Records to use START

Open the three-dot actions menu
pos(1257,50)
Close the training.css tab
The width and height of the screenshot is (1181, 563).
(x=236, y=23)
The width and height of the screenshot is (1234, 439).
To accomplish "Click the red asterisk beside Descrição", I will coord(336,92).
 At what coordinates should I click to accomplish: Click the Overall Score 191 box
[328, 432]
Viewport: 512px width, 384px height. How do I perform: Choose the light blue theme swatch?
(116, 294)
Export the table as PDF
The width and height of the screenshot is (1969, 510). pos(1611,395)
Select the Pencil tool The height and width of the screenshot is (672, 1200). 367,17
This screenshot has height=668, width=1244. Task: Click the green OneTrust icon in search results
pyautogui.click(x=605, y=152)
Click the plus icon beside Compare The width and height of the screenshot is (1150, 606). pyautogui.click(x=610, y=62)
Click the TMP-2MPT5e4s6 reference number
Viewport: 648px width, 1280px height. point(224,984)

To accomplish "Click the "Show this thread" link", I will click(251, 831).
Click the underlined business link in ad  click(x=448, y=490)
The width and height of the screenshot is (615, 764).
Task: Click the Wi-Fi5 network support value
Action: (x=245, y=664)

Records to use END

When you reach the line that contains "Close the training.css tab" in the material above, please copy it and every line after it exactly, stopping only at the last line.

Written answer ->
Close the training.css tab
The width and height of the screenshot is (1181, 563).
(x=236, y=23)
The width and height of the screenshot is (1234, 439).
To accomplish "Click the red asterisk beside Descrição", I will coord(336,92).
 At what coordinates should I click to accomplish: Click the Overall Score 191 box
[328, 432]
Viewport: 512px width, 384px height. How do I perform: Choose the light blue theme swatch?
(116, 294)
Export the table as PDF
The width and height of the screenshot is (1969, 510). pos(1611,395)
Select the Pencil tool The height and width of the screenshot is (672, 1200). 367,17
This screenshot has height=668, width=1244. Task: Click the green OneTrust icon in search results
pyautogui.click(x=605, y=152)
Click the plus icon beside Compare The width and height of the screenshot is (1150, 606). pyautogui.click(x=610, y=62)
Click the TMP-2MPT5e4s6 reference number
Viewport: 648px width, 1280px height. point(224,984)

To accomplish "Click the "Show this thread" link", I will click(251, 831).
Click the underlined business link in ad  click(x=448, y=490)
The width and height of the screenshot is (615, 764).
Task: Click the Wi-Fi5 network support value
Action: (x=245, y=664)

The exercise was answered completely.